##### Supplied information

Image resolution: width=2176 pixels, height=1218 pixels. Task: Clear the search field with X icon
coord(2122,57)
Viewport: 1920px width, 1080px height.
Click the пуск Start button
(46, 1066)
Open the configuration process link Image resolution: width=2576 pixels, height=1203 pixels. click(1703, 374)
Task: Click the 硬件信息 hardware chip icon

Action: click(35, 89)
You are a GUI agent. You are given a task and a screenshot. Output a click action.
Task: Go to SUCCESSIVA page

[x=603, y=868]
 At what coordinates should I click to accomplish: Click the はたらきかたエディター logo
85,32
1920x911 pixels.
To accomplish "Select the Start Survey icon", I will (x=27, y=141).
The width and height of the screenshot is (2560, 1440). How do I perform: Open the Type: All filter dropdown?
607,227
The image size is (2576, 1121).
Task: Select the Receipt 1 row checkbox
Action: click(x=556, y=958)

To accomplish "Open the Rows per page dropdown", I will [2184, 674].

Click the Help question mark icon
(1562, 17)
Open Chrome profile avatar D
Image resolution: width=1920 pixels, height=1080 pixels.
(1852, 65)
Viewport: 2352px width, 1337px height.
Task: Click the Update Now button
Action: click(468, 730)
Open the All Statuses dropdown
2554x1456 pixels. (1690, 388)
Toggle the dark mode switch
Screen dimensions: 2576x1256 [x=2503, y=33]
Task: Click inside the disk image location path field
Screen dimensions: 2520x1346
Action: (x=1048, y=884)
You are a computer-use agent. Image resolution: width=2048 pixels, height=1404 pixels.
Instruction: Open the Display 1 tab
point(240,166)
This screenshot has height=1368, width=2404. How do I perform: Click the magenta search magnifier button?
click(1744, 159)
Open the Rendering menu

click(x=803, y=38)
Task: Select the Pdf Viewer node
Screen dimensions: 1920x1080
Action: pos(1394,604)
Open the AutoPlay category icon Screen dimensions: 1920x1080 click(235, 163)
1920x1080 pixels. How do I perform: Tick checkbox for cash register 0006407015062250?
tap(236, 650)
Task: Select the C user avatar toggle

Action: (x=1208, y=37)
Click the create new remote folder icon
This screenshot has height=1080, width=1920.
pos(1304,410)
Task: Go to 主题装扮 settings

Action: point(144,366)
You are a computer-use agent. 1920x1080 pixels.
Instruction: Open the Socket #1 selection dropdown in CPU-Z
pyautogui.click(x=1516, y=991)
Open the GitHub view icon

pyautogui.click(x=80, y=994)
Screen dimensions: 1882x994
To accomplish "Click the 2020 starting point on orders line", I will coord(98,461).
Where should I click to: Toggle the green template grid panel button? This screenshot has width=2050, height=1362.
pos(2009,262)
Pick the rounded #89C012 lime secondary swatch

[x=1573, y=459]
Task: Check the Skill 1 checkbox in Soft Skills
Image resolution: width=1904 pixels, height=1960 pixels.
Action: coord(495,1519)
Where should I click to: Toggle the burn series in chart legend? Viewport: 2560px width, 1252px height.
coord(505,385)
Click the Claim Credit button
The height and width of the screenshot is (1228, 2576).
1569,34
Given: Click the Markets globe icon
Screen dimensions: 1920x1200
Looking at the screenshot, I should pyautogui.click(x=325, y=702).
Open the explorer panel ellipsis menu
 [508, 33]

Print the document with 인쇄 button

##########

• [Work request]
Check every line of the data above for the string "computer", and copy those that have it.

• [Task result]
You are a computer-use agent. Image resolution: width=2048 pixels, height=1404 pixels.
You are a computer-use agent. 1920x1080 pixels.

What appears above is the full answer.